#### What needs to be done:
Search the data for the string "computer" and extract every line where it appears.

#### Material provided:
•••

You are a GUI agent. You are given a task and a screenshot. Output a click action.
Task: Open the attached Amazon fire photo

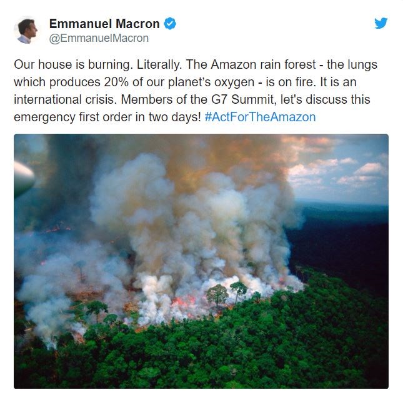click(201, 261)
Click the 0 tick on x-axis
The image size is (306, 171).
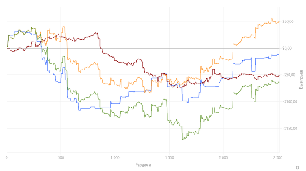7,157
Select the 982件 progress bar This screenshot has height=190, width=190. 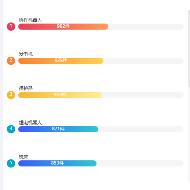click(63, 27)
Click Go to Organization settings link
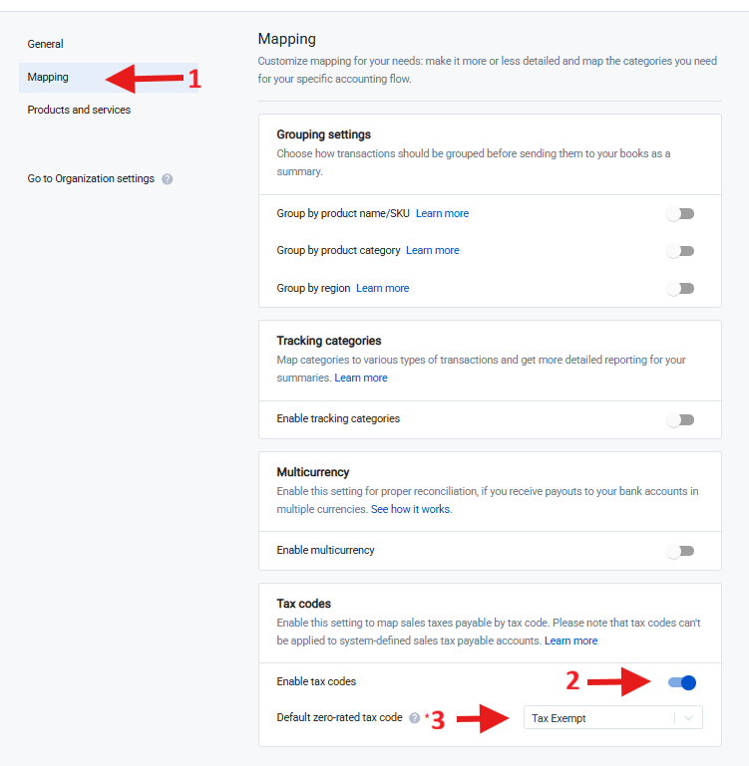The height and width of the screenshot is (766, 749). 91,179
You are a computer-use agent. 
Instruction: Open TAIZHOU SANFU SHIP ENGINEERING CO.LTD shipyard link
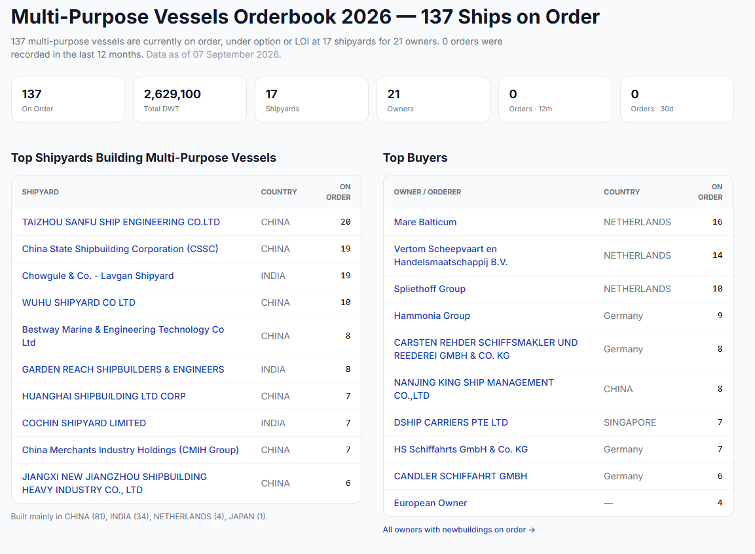(121, 222)
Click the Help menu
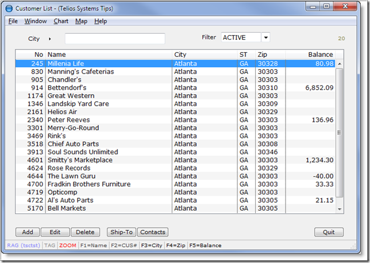This screenshot has width=370, height=263. [101, 21]
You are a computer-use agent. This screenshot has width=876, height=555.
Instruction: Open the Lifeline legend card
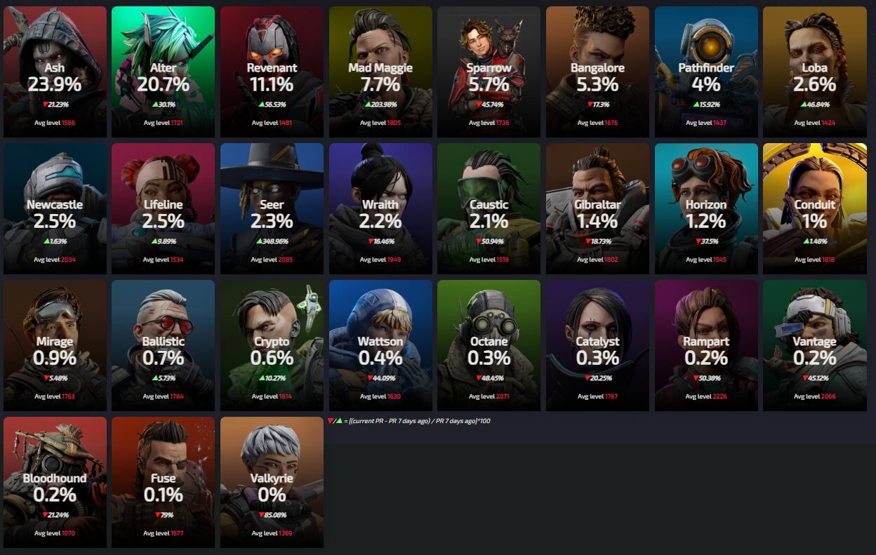163,209
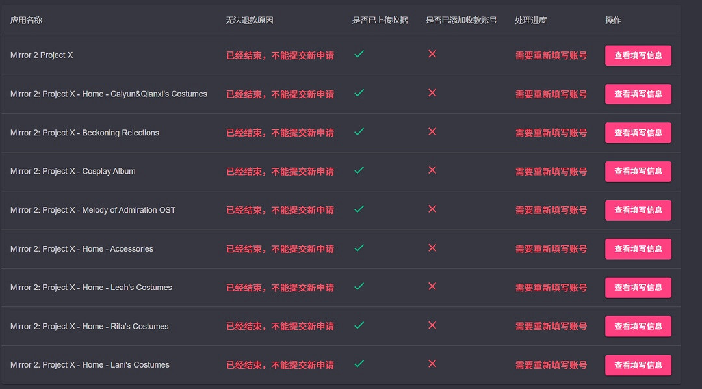Click green checkmark for Caiyun&Qianxi's Costumes

(359, 93)
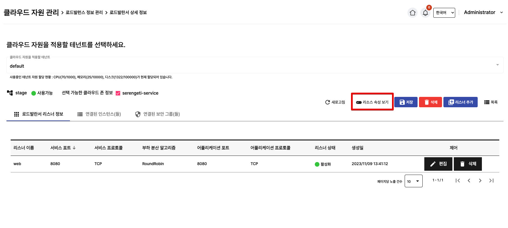Click the 리스너 추가 button
Image resolution: width=508 pixels, height=228 pixels.
(x=460, y=102)
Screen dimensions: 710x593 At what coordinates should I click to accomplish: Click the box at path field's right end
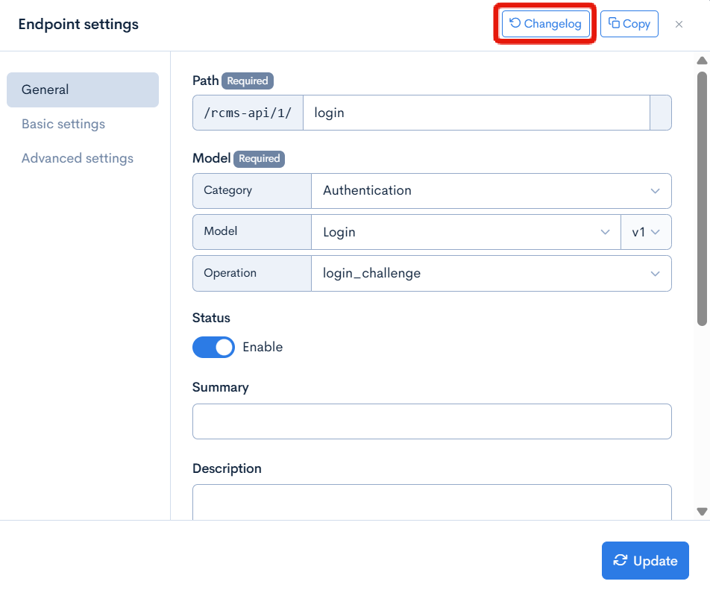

•••

#### Solution to this problem:
You are a computer-use agent. 
You are a computer-use agent. This screenshot has width=876, height=555.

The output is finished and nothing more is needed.